Of the 30 varieties of fungi the team started out testing, one in particular demonstrated the characteristics they required. The process of testing involved innoculating a clump of wood chips and straw with the mycelium and subjecting it to an effluent containing the bacteria in both sediment-bound and free-floating forms. Subsequent water quality testing showed that the E. coli was virtually entirely removed. Moreover, the mycofilters were just as successful at removing the pathogen when they were reused, demonstrating the resiliency of the mycostrain.
[Mycelium, or fungal network, under a microscope, courtesy of Wikipedia]

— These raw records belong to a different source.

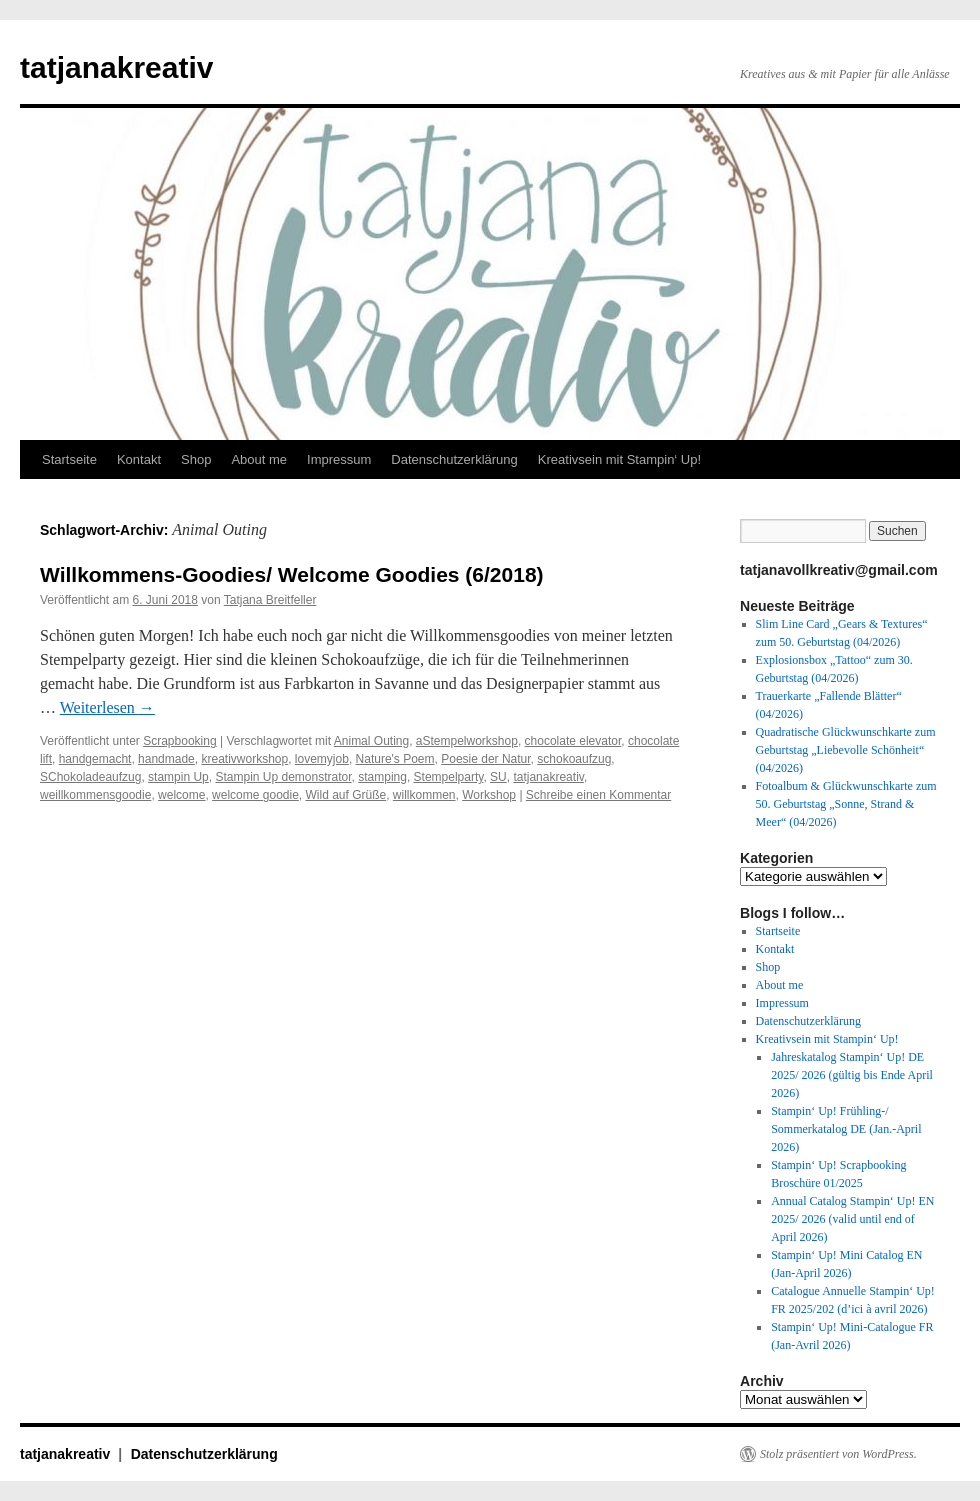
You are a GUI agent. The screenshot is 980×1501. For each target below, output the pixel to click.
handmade (166, 759)
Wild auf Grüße (345, 795)
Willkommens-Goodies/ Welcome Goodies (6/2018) (292, 574)
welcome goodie (255, 795)
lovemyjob (322, 759)
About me (259, 459)
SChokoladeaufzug (90, 777)
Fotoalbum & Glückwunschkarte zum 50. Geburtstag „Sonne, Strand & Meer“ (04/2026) (846, 804)
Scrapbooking (179, 741)
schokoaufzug (574, 759)
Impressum (339, 459)
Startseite (69, 459)
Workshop (489, 795)
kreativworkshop (244, 759)
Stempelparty (449, 777)
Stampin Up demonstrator (283, 777)
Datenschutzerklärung (454, 459)
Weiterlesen (107, 707)
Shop (196, 459)
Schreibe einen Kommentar (598, 795)
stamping (382, 777)
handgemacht (95, 759)
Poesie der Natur (485, 759)
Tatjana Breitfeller (270, 600)
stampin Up (178, 777)
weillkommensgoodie (95, 795)
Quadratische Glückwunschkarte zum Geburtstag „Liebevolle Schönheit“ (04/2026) (846, 750)
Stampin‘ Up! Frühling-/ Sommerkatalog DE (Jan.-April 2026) (846, 1129)
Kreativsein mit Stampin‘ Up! (619, 459)
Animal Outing (371, 741)
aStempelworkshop (467, 741)
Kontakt (139, 459)
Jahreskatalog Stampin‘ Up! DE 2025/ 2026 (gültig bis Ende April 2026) (852, 1075)
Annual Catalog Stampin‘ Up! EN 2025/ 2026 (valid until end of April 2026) (852, 1219)
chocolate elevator (573, 741)
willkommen (424, 795)
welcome (181, 795)
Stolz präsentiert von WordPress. (838, 1454)
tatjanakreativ (116, 67)
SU (498, 777)
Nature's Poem (395, 759)
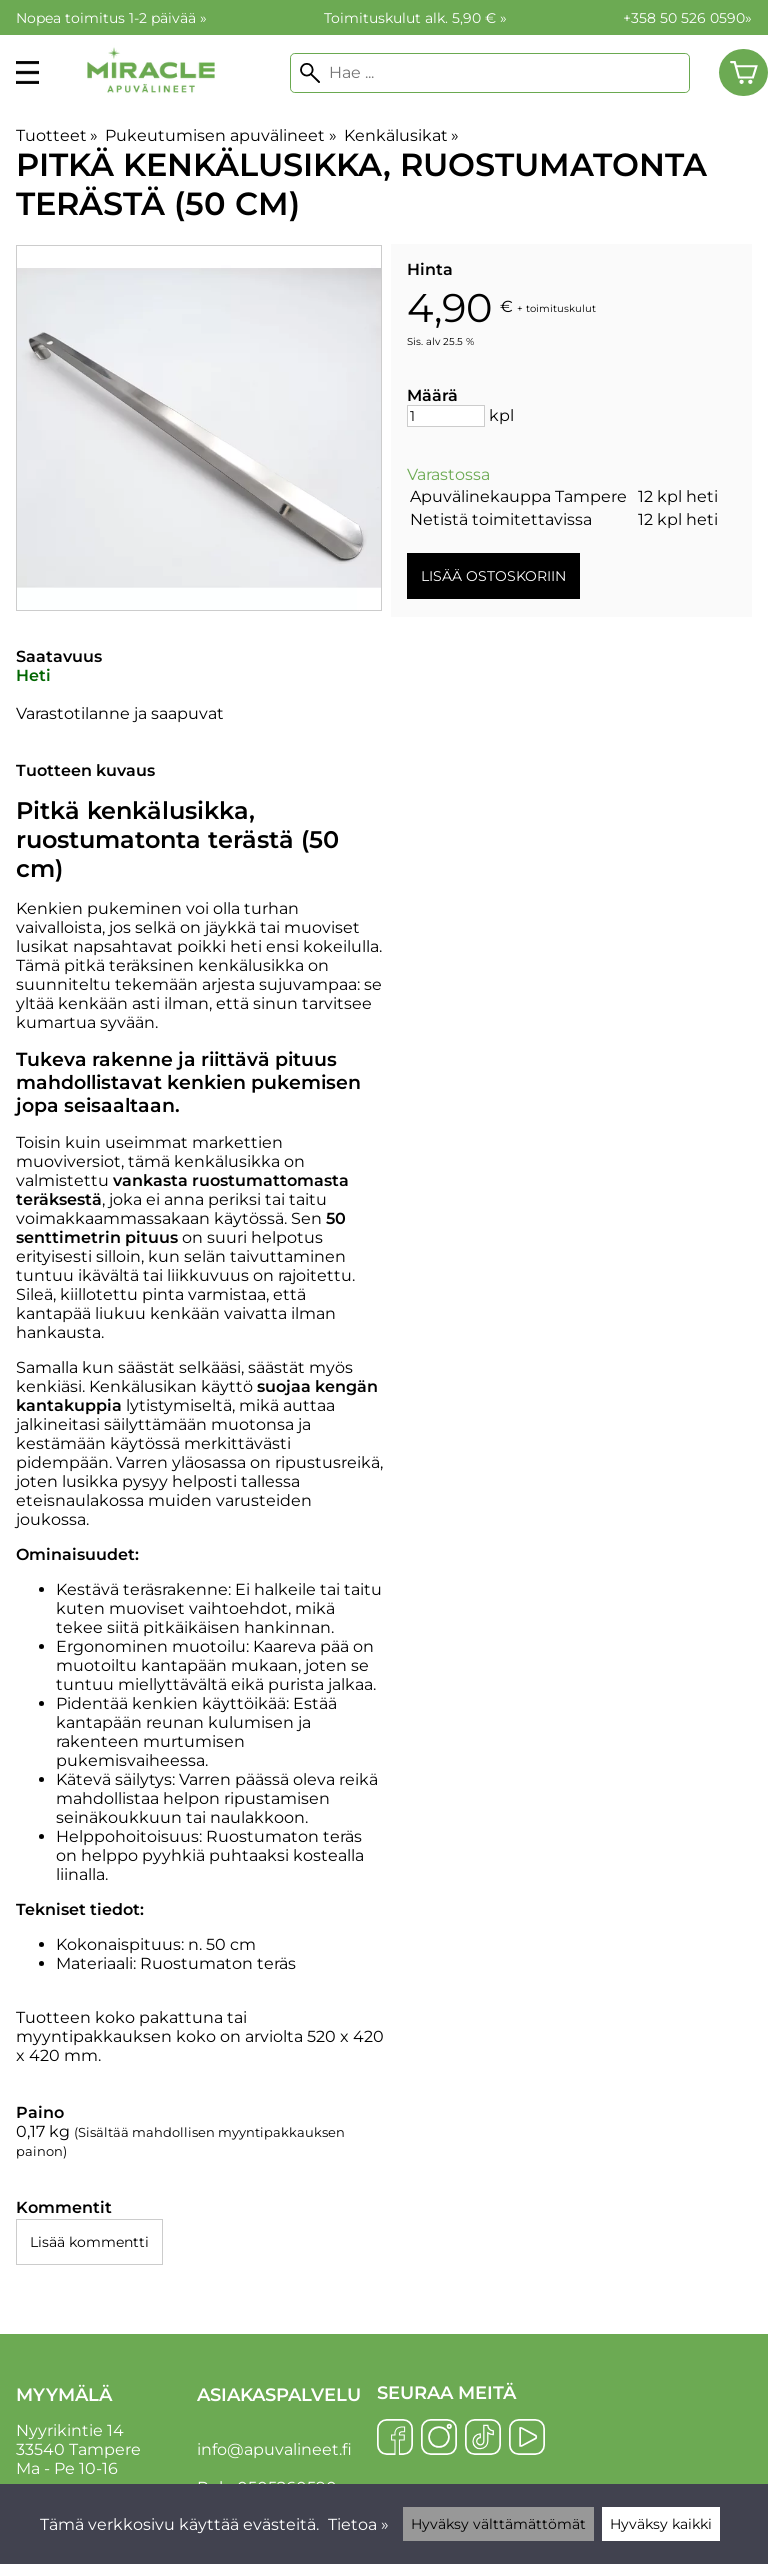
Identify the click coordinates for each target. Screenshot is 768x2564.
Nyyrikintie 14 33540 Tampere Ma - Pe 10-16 (104, 2431)
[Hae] (490, 73)
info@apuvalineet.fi (274, 2449)
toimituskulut (561, 307)
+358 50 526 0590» (687, 18)
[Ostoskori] (743, 73)
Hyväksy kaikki (661, 2524)
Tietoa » (358, 2524)
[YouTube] (527, 2439)
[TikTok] (483, 2439)
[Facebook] (395, 2439)
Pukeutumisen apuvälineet (220, 135)
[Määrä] (446, 416)
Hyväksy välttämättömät (498, 2524)
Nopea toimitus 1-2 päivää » (111, 18)
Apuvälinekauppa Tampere (518, 496)
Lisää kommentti (89, 2242)
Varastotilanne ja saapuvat (120, 713)
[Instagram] (439, 2439)
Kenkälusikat (401, 135)
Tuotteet (57, 135)
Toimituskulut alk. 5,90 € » (415, 18)
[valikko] (27, 72)
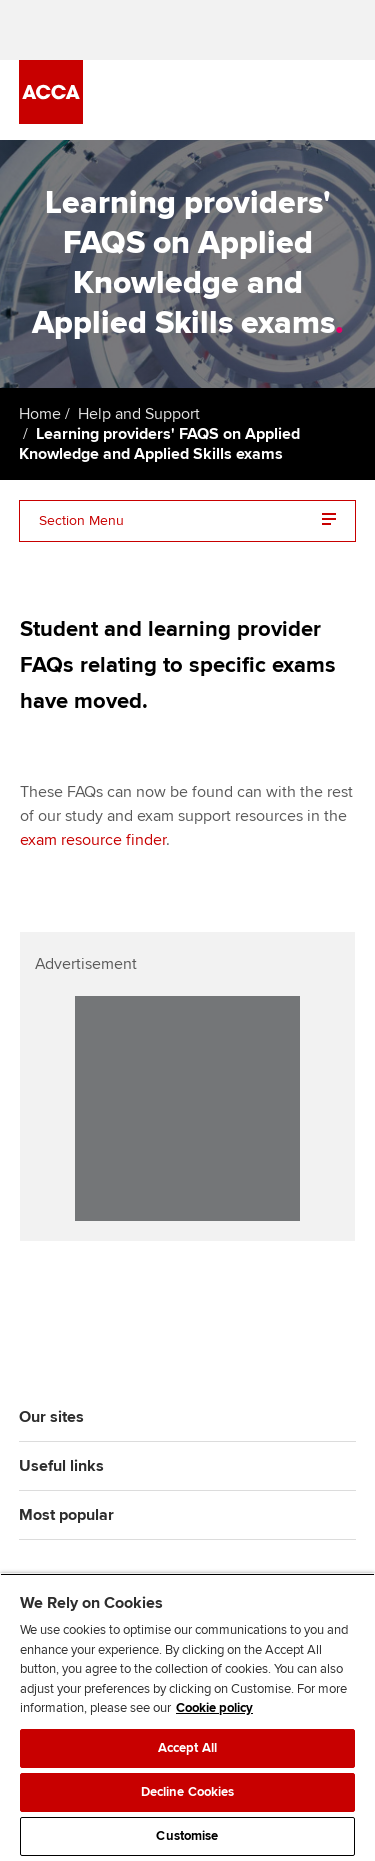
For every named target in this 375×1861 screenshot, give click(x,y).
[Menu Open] (344, 100)
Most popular (66, 1515)
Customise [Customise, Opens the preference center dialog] (187, 1836)
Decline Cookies (188, 1792)
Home (40, 414)
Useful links (61, 1466)
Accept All (187, 1748)
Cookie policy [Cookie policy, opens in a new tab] (214, 1708)
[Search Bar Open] (288, 100)
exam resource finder (93, 840)
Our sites (51, 1417)
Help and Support (139, 414)
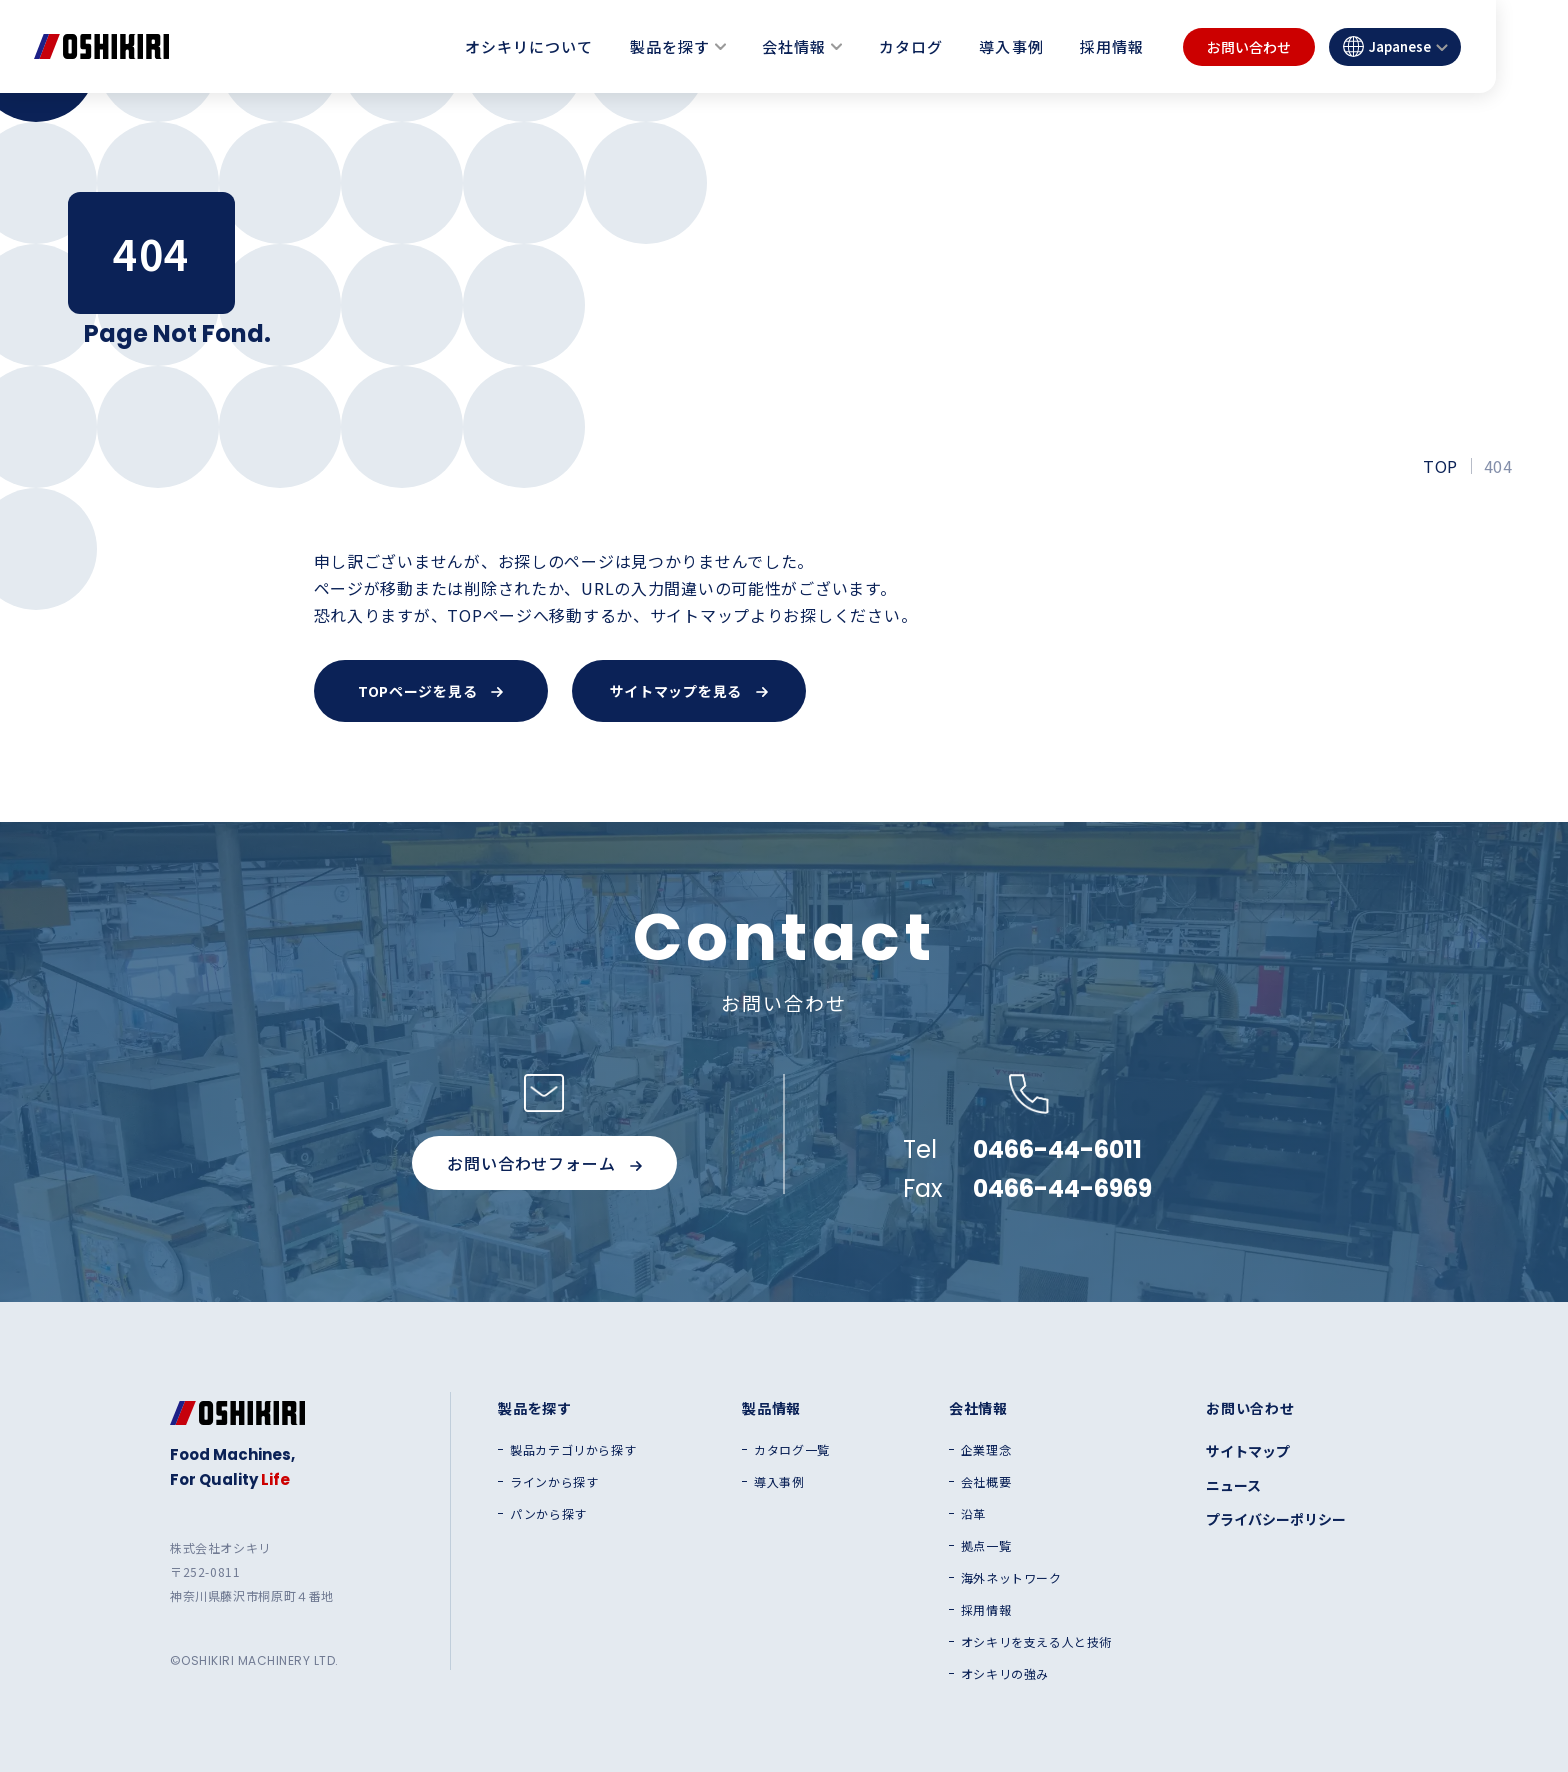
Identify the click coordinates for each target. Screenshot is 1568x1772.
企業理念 (986, 1450)
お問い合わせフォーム (544, 1163)
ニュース (1233, 1485)
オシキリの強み (1005, 1674)
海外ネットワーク (1011, 1578)
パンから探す (548, 1514)
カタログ (911, 46)
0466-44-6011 (1057, 1150)
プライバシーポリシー (1276, 1519)
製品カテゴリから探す (573, 1450)
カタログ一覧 (792, 1450)
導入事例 (1011, 46)
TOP (1440, 466)
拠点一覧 (986, 1546)
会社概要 (986, 1482)
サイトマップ (1248, 1451)
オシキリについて (529, 46)
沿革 (973, 1514)
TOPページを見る (430, 691)
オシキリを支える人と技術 (1036, 1642)
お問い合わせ (1249, 47)
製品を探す (670, 46)
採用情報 (1112, 46)
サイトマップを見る (689, 691)
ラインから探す (554, 1482)
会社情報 (794, 46)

Water purification is a serious problem worldwide. While good filtration systems exist, they can be expensive to implement and maintain, particularly to stand up to stormwater conditions. Chemicals such as chlorine are regularly utilized to kill off pathogens, but then the chemicals typically need to be removed or neutralized. The elegance of mycofiltration is that performs its task naturally and adds no further contaminants to the water. In fact, the fungi actually neutralize the bacteria in the process of consuming it as food, so that the used mycofilters can be composted later without toxifying the soil. Finally, mycofiltration is inexpensive. Win-win.
Earlier successful uses of fungi for purification include bioremediation of petroleum in contaminated waters, such as after an oil spill. "Mycobooms" created by filling porous bags with mycelium-infused straw and floating them in oil-spill areas ate the floating petrol. The resulting fungi that grew from the booms were actually edible.
Mycological enthusiasts like Stamets have long sung the praises of fungi for environmental and health benefits. What is perhaps unique about this project with the Washington State University team is that it caught the attention and funding of the EPA, and that the testing was done to see if mycofilters could perform up to governmental standards for public water sources. Innovative, collaborative biotechnology research like this, with government, academic, and private sector participation is more than a little promising for a sustainable future, as well as business growth in Washington.